We begin this new series on Covenanting worthies in Scotland during the 17th Century, with a short look at Rev. John Blackader.

Blackader was the minister at Troqueer, near Dumfries, in 1662, when the non-conforming ministers were ousted from their parishes.  His wife and children were thrown out of their home, and were hounded so much by Turner and the dragoons that Blackader was forced to take to the fields.  He was a frequent preacher at conventicles, particularly at Beath in Fife, and was one of those of the rigorist party, who stood out against the Indulgence. (Yet Blackader was one of those who at Bothwell were not in the camp of Sir Robert Hamilton.  Blackader was strongly against ‘indulgence-ism’ but compassionate towards those who had  been so weak in their faith that they had accepted the indulgence.)
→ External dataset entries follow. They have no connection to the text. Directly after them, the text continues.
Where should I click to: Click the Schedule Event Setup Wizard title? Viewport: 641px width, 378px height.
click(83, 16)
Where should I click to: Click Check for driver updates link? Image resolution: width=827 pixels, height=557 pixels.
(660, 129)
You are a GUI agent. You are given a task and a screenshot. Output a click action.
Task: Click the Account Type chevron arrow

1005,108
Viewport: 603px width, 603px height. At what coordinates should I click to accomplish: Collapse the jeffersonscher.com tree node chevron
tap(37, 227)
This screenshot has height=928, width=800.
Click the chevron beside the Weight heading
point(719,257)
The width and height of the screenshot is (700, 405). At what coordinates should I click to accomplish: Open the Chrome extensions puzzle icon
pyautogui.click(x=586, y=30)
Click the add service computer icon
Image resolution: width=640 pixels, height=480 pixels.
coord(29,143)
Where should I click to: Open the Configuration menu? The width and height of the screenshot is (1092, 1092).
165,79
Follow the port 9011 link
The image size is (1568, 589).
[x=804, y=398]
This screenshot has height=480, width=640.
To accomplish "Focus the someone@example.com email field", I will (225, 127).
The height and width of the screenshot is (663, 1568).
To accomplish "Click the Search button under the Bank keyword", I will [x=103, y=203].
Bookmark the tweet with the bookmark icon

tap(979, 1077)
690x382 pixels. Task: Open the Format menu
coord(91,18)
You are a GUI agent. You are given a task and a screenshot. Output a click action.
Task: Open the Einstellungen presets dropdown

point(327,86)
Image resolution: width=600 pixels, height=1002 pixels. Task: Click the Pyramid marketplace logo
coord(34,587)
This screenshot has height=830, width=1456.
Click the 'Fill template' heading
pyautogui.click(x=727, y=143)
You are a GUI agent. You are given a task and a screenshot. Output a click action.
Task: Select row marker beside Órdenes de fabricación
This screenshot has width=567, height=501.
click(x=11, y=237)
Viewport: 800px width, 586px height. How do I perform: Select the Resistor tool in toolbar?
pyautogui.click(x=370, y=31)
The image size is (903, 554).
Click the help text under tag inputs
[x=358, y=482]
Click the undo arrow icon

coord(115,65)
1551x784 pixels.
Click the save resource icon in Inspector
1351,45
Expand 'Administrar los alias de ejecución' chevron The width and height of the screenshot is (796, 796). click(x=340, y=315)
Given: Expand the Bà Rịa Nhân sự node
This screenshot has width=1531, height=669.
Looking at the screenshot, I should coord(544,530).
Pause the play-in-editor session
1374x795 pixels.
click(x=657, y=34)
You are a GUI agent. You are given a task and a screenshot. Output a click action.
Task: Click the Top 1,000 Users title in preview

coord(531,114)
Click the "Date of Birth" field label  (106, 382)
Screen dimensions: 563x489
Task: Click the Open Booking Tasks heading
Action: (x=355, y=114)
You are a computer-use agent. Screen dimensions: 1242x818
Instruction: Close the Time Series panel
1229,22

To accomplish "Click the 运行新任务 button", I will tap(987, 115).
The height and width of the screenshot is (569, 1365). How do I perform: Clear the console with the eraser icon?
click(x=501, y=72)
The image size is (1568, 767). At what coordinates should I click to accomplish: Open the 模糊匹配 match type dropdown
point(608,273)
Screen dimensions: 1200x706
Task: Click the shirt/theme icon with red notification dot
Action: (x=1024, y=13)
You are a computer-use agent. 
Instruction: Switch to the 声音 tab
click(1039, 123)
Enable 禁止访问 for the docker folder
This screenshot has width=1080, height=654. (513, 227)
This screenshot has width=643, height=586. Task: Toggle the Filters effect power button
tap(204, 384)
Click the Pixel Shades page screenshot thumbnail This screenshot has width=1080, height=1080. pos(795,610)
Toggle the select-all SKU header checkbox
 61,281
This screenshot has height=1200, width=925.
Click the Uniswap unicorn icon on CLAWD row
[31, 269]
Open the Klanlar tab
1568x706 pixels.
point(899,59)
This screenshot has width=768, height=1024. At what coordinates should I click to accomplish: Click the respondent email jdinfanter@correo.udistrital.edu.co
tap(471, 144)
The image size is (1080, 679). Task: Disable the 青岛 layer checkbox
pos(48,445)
After a period in Holland with Rev. McWard, Blackader returned to Scotland around the time of Bothwell Bridge, and after the battle he wrote frequently to those Covenanters who were imprisoned at Edinburgh, urging them to resist any offer to sign the bond.

It was at Edinburgh, on 16th April 1681 that Blackader was apprehended by and taken to Dalziel, before being brought before a Committee of Council.  That Committee declared that he was guilty of keeping conventicles, and sentenced him to imprisonment on the Bass Rock.  After five years imprisonment on the rock he died of rheumatic fever, around the beginning of 1686.  Howie records that Blackader was, “A pious man and a powerful preacher.”  (Howie, The Scots Worthies, Banner of Truth, Pg 524)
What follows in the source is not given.